— start Data to process —

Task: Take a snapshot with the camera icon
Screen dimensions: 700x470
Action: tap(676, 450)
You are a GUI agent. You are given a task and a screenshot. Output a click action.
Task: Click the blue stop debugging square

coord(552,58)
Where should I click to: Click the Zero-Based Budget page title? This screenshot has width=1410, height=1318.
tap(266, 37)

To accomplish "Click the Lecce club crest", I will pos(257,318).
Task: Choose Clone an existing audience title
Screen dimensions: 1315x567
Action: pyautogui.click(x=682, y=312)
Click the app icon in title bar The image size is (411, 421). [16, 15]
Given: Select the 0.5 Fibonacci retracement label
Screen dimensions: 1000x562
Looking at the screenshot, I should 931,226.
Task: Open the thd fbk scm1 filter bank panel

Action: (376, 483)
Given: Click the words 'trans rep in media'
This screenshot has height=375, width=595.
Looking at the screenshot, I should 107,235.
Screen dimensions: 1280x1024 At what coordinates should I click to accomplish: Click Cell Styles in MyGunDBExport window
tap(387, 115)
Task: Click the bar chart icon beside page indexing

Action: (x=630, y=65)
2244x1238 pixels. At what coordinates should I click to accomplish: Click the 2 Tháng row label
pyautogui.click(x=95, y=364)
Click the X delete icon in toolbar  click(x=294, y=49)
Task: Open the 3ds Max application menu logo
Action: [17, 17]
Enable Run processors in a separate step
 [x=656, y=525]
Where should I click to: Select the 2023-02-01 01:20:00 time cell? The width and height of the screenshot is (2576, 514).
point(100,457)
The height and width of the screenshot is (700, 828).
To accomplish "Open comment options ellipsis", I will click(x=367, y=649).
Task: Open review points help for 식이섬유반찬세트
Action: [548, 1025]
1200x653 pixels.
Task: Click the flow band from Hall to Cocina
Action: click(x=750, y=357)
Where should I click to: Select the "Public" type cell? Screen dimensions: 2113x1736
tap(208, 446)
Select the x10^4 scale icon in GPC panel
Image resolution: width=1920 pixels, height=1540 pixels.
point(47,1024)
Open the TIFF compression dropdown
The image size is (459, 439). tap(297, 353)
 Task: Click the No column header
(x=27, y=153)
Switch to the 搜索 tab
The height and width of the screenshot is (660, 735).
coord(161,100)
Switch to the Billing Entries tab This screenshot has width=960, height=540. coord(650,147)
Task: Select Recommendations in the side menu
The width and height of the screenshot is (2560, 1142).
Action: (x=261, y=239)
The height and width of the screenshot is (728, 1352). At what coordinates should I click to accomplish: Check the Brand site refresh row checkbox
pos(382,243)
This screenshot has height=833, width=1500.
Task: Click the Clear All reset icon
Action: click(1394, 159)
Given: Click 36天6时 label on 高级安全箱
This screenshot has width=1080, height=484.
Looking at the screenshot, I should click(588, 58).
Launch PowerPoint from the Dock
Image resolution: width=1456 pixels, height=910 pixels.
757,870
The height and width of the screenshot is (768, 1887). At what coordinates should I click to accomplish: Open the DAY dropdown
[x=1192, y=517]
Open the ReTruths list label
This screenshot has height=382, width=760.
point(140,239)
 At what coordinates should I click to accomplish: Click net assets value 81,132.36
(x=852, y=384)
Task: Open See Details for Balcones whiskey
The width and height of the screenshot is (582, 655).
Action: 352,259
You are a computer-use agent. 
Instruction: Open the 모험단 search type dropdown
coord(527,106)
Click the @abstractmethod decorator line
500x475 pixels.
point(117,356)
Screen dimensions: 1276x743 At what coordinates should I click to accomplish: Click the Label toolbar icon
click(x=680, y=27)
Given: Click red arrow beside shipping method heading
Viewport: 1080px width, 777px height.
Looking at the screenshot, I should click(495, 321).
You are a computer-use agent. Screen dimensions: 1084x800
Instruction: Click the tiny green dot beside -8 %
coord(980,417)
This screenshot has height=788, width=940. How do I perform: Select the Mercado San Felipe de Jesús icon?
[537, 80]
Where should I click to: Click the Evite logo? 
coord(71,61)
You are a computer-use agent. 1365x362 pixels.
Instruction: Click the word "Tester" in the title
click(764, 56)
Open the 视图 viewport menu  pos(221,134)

— end Data to process —

[Work to complete]:
Can you format the entries above as a Markdown table with the columns "Row" and "Line," numbering each non-blank line and leaving out blank lines?

[Result of this exercise]:
| Row | Line |
|---|---|
| 1 | Task: Take a snapshot with the camera icon |
| 2 | Screen dimensions: 700x470 |
| 3 | Action: tap(676, 450) |
| 4 | You are a GUI agent. You are given a task and a screenshot. Output a click action. |
| 5 | Task: Click the blue stop debugging square |
| 6 | coord(552,58) |
| 7 | Where should I click to: Click the Zero-Based Budget page title? This screenshot has width=1410, height=1318. |
| 8 | tap(266, 37) |
| 9 | To accomplish "Click the Lecce club crest", I will pos(257,318). |
| 10 | Task: Choose Clone an existing audience title |
| 11 | Screen dimensions: 1315x567 |
| 12 | Action: pyautogui.click(x=682, y=312) |
| 13 | Click the app icon in title bar The image size is (411, 421). [16, 15] |
| 14 | Given: Select the 0.5 Fibonacci retracement label |
| 15 | Screen dimensions: 1000x562 |
| 16 | Looking at the screenshot, I should 931,226. |
| 17 | Task: Open the thd fbk scm1 filter bank panel |
| 18 | Action: (376, 483) |
| 19 | Given: Click the words 'trans rep in media' |
| 20 | This screenshot has height=375, width=595. |
| 21 | Looking at the screenshot, I should 107,235. |
| 22 | Screen dimensions: 1280x1024 At what coordinates should I click to accomplish: Click Cell Styles in MyGunDBExport window |
| 23 | tap(387, 115) |
| 24 | Task: Click the bar chart icon beside page indexing |
| 25 | Action: (x=630, y=65) |
| 26 | 2244x1238 pixels. At what coordinates should I click to accomplish: Click the 2 Tháng row label |
| 27 | pyautogui.click(x=95, y=364) |
| 28 | Click the X delete icon in toolbar  click(x=294, y=49) |
| 29 | Task: Open the 3ds Max application menu logo |
| 30 | Action: [17, 17] |
| 31 | Enable Run processors in a separate step |
| 32 |  [x=656, y=525] |
| 33 | Where should I click to: Select the 2023-02-01 01:20:00 time cell? The width and height of the screenshot is (2576, 514). |
| 34 | point(100,457) |
| 35 | The height and width of the screenshot is (700, 828). |
| 36 | To accomplish "Open comment options ellipsis", I will click(x=367, y=649). |
| 37 | Task: Open review points help for 식이섬유반찬세트 |
| 38 | Action: [548, 1025] |
| 39 | 1200x653 pixels. |
| 40 | Task: Click the flow band from Hall to Cocina |
| 41 | Action: click(x=750, y=357) |
| 42 | Where should I click to: Select the "Public" type cell? Screen dimensions: 2113x1736 |
| 43 | tap(208, 446) |
| 44 | Select the x10^4 scale icon in GPC panel |
| 45 | Image resolution: width=1920 pixels, height=1540 pixels. |
| 46 | point(47,1024) |
| 47 | Open the TIFF compression dropdown |
| 48 | The image size is (459, 439). tap(297, 353) |
| 49 |  Task: Click the No column header |
| 50 | (x=27, y=153) |
| 51 | Switch to the 搜索 tab |
| 52 | The height and width of the screenshot is (660, 735). |
| 53 | coord(161,100) |
| 54 | Switch to the Billing Entries tab This screenshot has width=960, height=540. coord(650,147) |
| 55 | Task: Select Recommendations in the side menu |
| 56 | The width and height of the screenshot is (2560, 1142). |
| 57 | Action: (x=261, y=239) |
| 58 | The height and width of the screenshot is (728, 1352). At what coordinates should I click to accomplish: Check the Brand site refresh row checkbox |
| 59 | pos(382,243) |
| 60 | This screenshot has height=833, width=1500. |
| 61 | Task: Click the Clear All reset icon |
| 62 | Action: click(1394, 159) |
| 63 | Given: Click 36天6时 label on 高级安全箱 |
| 64 | This screenshot has width=1080, height=484. |
| 65 | Looking at the screenshot, I should click(588, 58). |
| 66 | Launch PowerPoint from the Dock |
| 67 | Image resolution: width=1456 pixels, height=910 pixels. |
| 68 | 757,870 |
| 69 | The height and width of the screenshot is (768, 1887). At what coordinates should I click to accomplish: Open the DAY dropdown |
| 70 | [x=1192, y=517] |
| 71 | Open the ReTruths list label |
| 72 | This screenshot has height=382, width=760. |
| 73 | point(140,239) |
| 74 |  At what coordinates should I click to accomplish: Click net assets value 81,132.36 |
| 75 | (x=852, y=384) |
| 76 | Task: Open See Details for Balcones whiskey |
| 77 | The width and height of the screenshot is (582, 655). |
| 78 | Action: 352,259 |
| 79 | You are a computer-use agent.  |
| 80 | Instruction: Open the 모험단 search type dropdown |
| 81 | coord(527,106) |
| 82 | Click the @abstractmethod decorator line |
| 83 | 500x475 pixels. |
| 84 | point(117,356) |
| 85 | Screen dimensions: 1276x743 At what coordinates should I click to accomplish: Click the Label toolbar icon |
| 86 | click(x=680, y=27) |
| 87 | Given: Click red arrow beside shipping method heading |
| 88 | Viewport: 1080px width, 777px height. |
| 89 | Looking at the screenshot, I should click(495, 321). |
| 90 | You are a computer-use agent. Screen dimensions: 1084x800 |
| 91 | Instruction: Click the tiny green dot beside -8 % |
| 92 | coord(980,417) |
| 93 | This screenshot has height=788, width=940. How do I perform: Select the Mercado San Felipe de Jesús icon? |
| 94 | [537, 80] |
| 95 | Where should I click to: Click the Evite logo?  |
| 96 | coord(71,61) |
| 97 | You are a computer-use agent. 1365x362 pixels. |
| 98 | Instruction: Click the word "Tester" in the title |
| 99 | click(764, 56) |
| 100 | Open the 视图 viewport menu  pos(221,134) |